# Brief:
Your answer should be every line of the records that contains the word "Task", copied as it stands.

# Excerpted data:
╭──

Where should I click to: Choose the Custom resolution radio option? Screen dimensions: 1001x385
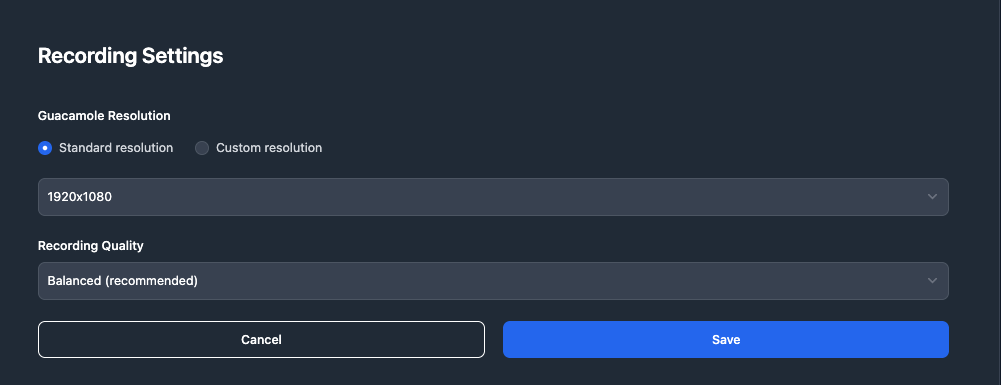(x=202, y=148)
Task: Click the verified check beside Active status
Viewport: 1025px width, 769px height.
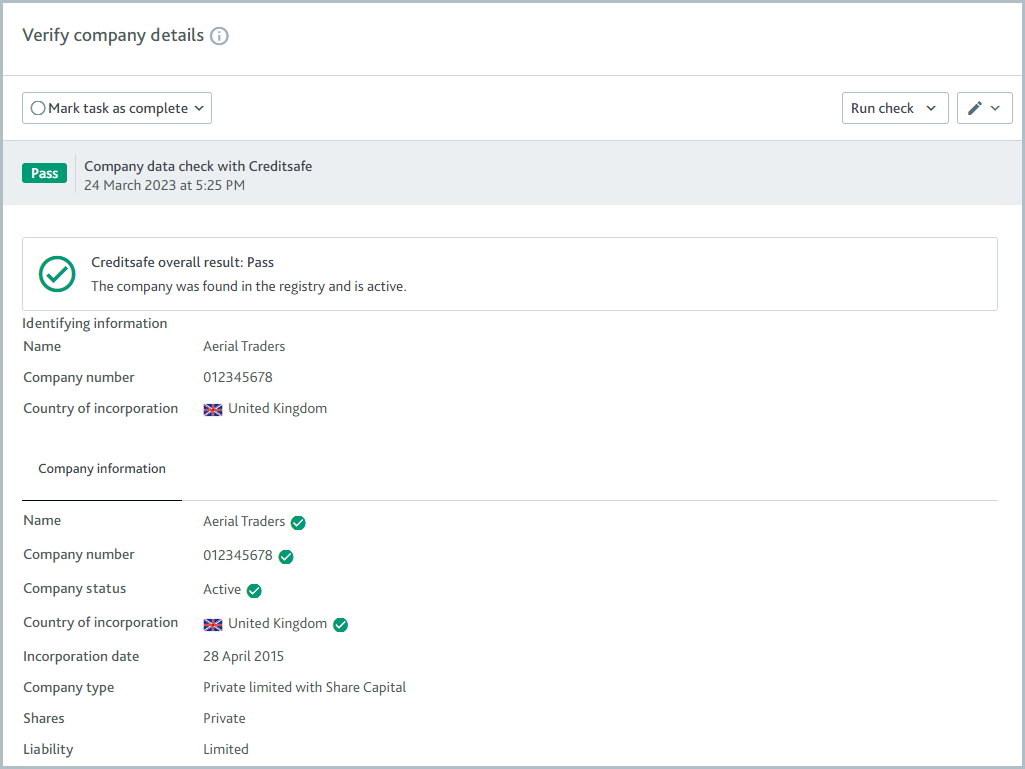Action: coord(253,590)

╰──
╭──

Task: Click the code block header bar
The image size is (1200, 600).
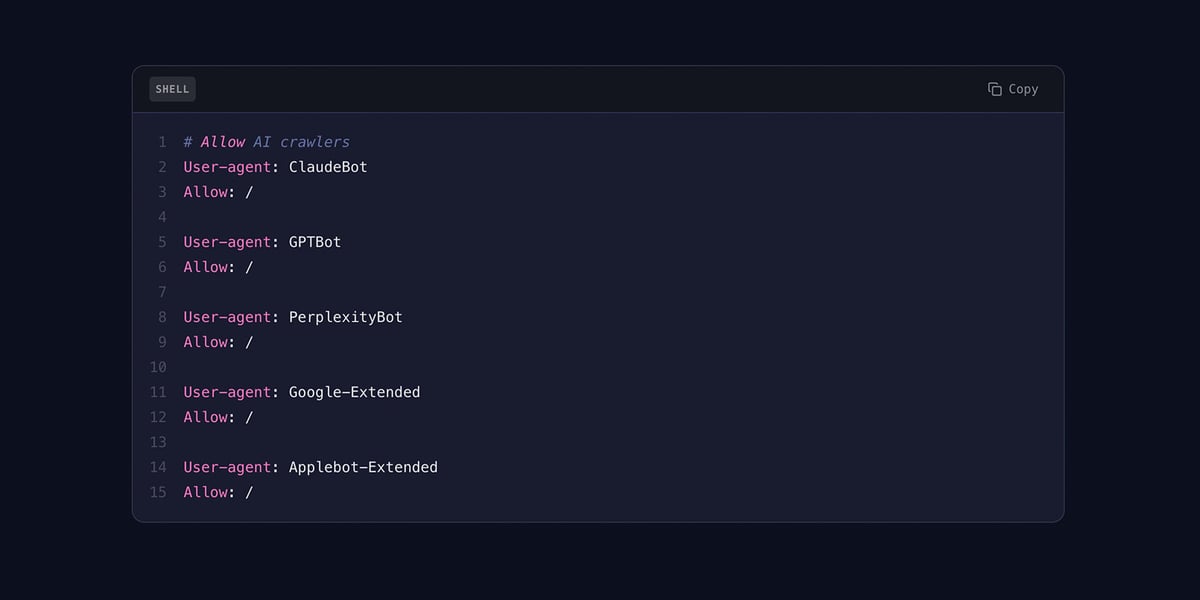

╰──

# Result below:
Task: Click the verified check beside Active status
Task: Click the code block header bar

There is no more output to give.